Romance lançado em 2008 é considerado por muitos críticos o mais fantástico do escritor japonês

13/07/2015 14:59

Em “Kafka à beira-mar”, Haruki Murakami mescla elementos da realidade e do fantástico. Há quem diga que é seu romance mais mirabolante. Uma obra que pode ser lida e apreciada também pelos leitores que desejam adentrar no mundo do japonês pela primeira vez. Mesclar elementos das culturas oriental e ocidental e produzir uma escrita mais global fazem dele um fenômeno de vendas e de adoradores.

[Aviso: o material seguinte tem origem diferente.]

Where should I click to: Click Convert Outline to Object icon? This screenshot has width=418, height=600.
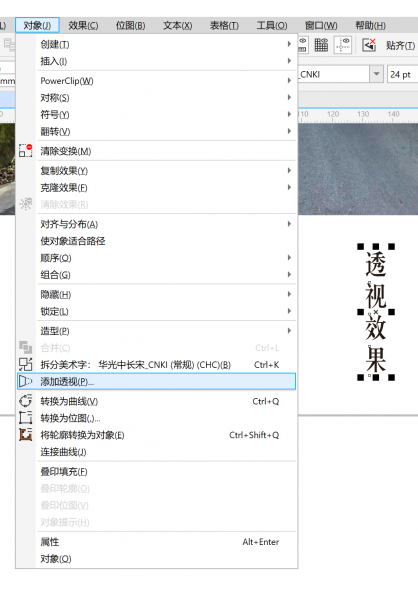point(25,435)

Neste livro, em especial, pode-se observar a capacidade de fundir mundos numa só história. O destino de Kafka Tamura muito se assemelha ao de Édipo Rei. Há na obra uma influência explícita da tragédia grega. Temos um herói trágico, que parece já ter seu destino traçado, embora lute vertiginosamente contra ele.

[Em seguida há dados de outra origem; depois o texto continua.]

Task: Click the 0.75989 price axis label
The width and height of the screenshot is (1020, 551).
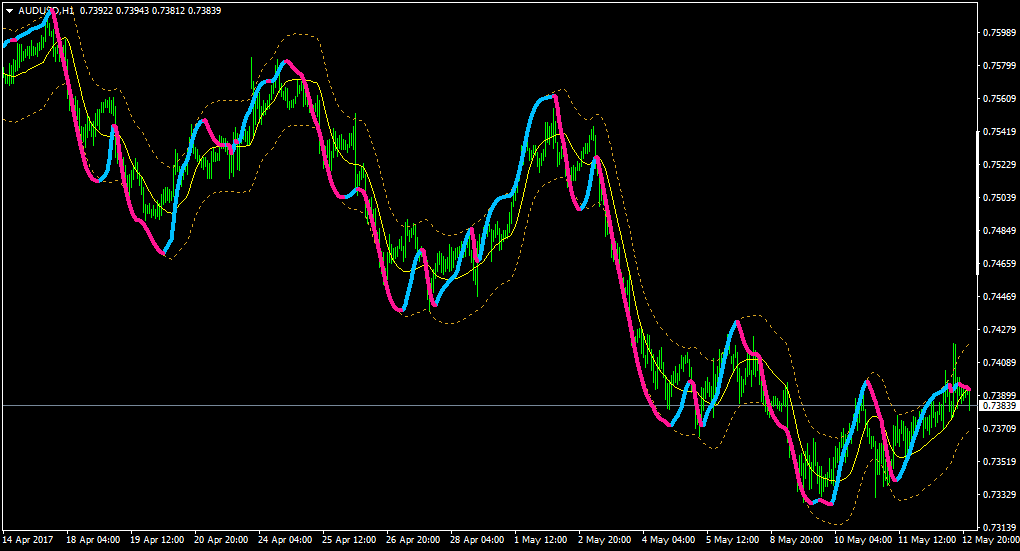Action: tap(999, 33)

Kafka, no seu décimo quinto aniversário, decide fugir de casa. A relação distante e fria que tem com o pai e a falta de familiares fazem com que o adolescente coloque em prática o plano que há anos deseja realizar. Com uma mochila nas costas e acompanhado de seu alter ego, Menino Corvo, Kafka pensa estar lutando contra seu destino, no entanto, aproxima-se dele cada vez mais.Em paralelo, desenrola-se a história do idoso Nakata, que após um misterioso acidente na infância adquire a capacidade de se comunicar com gatos. Em contramão, ele não consegue mais ler e escrever tendo em vista que muito da sua capacidade cognitiva foi prejudicada.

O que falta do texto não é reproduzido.